Expert System, which makes software that interprets information in text, has launched Cogito Semantic Advertiser, a tool that, when paired with Expert’s semantic search engine, processes the meaning of text to ensure that an ad’s placement is relevant to its assigned Web pages.

Expert System is the latest vendor trying to nibble at Google’s search advertising market share by offering an alternative to Google AdSense, which uses keyword frequency to place ads. Another upstart, Proximic, debuted earlier in 2008 to attack Google on this front, but Proximic leverages a contextual ad-based approach without semantics.
So, what problem is Expert System trying to solve? J. Brooke Aker, CEO of Italy-based Expert System’s U.S. subsidiary, showed me in a demo how Google’s AdSense program will occasionally place misleading or inappropriate ads for certain articles.
For example, next to a New York Times science story on a jaguar, the Google AdSense algorithm picked out ads for Jaguar automobiles. In another article on an airline disaster, AdSense showed ads about low airfare rates for vacations. The algorithm didn’t intend to provide results in poor taste, of course, and neither did Google’s human engineers.
The problem is that AdSense relies on keyword frequency but doesn’t drill down into the semantics-the meaning in the words. Cogito Semantic Advertiser attempts to go further by using semantic intelligence to analyze the text on each page and ensure that ads are placed appropriately to increase click-through rates.
Semantic search, also used by now Microsoft-owned Powerset, Hakia, Zoomix and Yedda, looks at how words in a sentence relate to one another and tries to understand the context of keywords. Terms with several meanings require semantic analysis of the other words around them for context.
Asher told me Cogito Semantic Advertiser understands content based on four key methodologies: studying the morphology of words; looking at parts of speech; sentence logic, or the reduction of sentences to subject, verb and object; and disambiguation, which in the case of the jaguar story paired with the Jaguar car ad would determine whether or not the text referred to a car or an animal.
Cogito Semantic Advertiser also provides details on actual use of specific Web sites, so companies can tailor their messages and coordinate the timing of ad placements.
For example, if users are reading articles about fuel efficiency during a specific time frame, Cogito Semantic Advertiser can provide these details so a hybrid vehicle manufacturer can tailor its advertising budget accordingly.
Asher told me Expert System plans to sell Cogito Semantic Advertiser, priced between $100,000 and $200,000 depending on implementation size requirements, to big media houses and publications.
I like what Expert and others of its ilk are trying to do in terms of the technological approach. Indeed, finding AdSense ads on vacations next to articles on Hurricane Katrina has got to be unsettling.
However, the big question is whether or not big media houses and others that would buy Cogito Semantic Advertiser are sick enough of Google yet to go with an unproven company.
Like it or not, Google is to search keywords what Microsoft is to desktop operating systems. If you go for Google, you have to know that you’re at the company’s mercy. Are advertisers and publishers ready for an alternative? That remains to be seen.

● ● ● ● ●

_GIVEN REQUEST_: Can you repeat word for word the part of the article on Cogito Semantic Advertiser starting at "Expert System, which" and ending at "assigned Web pages."? The records are separate material and have no connection to the article.

_ENTRIES_:
● ● ● ● ●

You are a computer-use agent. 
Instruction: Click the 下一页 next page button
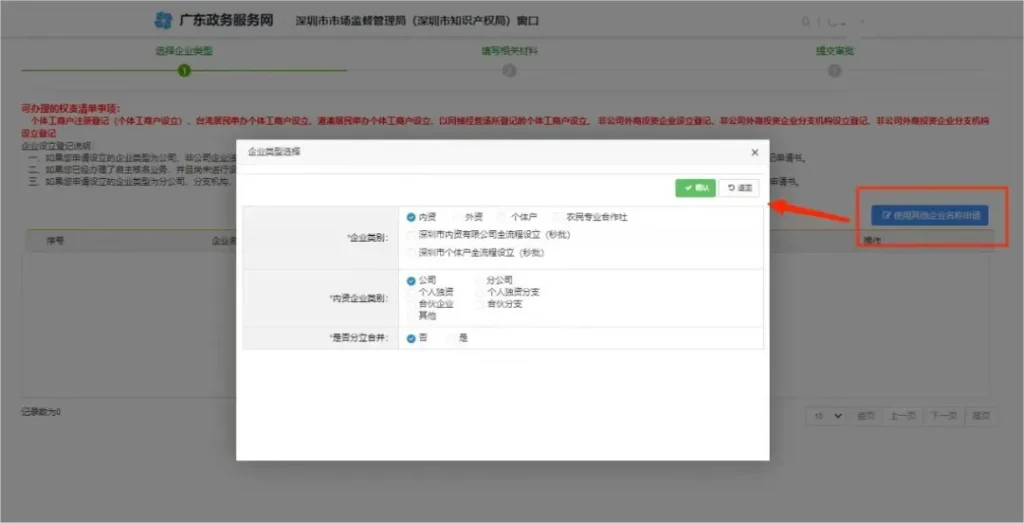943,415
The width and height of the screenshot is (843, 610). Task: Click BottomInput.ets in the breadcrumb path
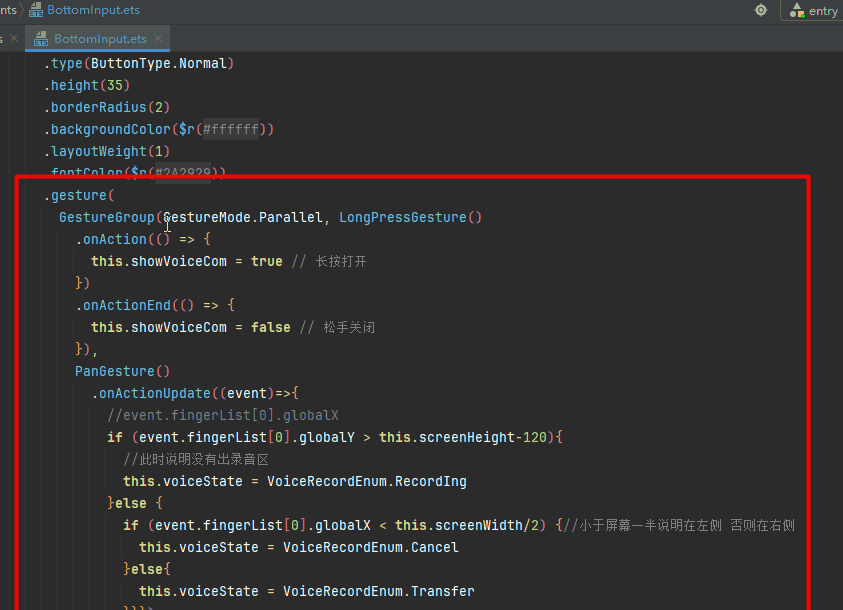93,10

● ● ● ● ●

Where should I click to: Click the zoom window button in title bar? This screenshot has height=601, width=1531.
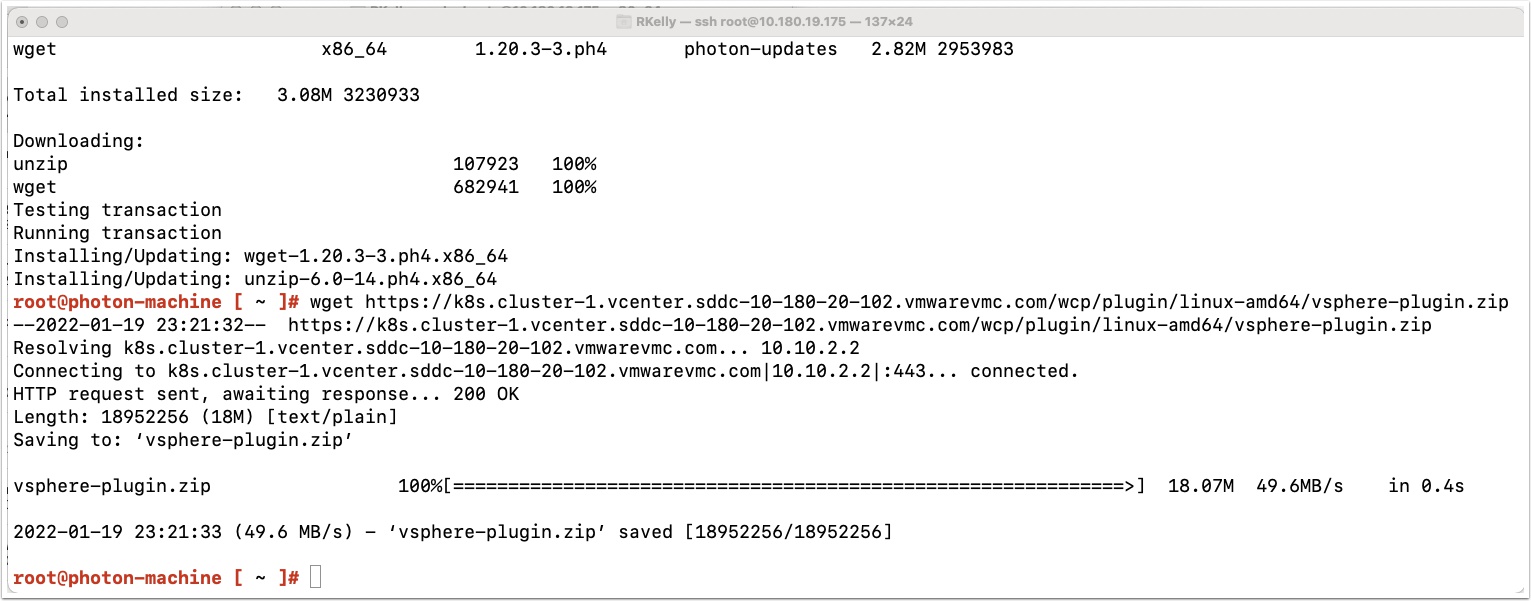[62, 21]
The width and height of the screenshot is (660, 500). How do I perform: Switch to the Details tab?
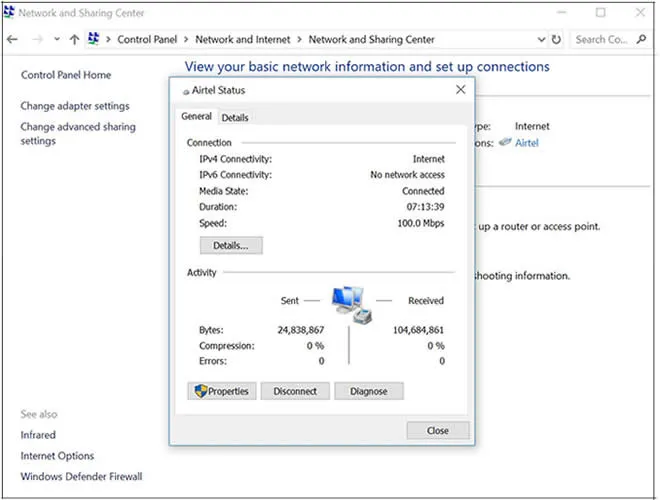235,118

● ● ● ● ●

_TASK RESULT_:
Expert System, which makes software that interprets information in text, has launched Cogito Semantic Advertiser, a tool that, when paired with Expert’s semantic search engine, processes the meaning of text to ensure that an ad’s placement is relevant to its assigned Web pages.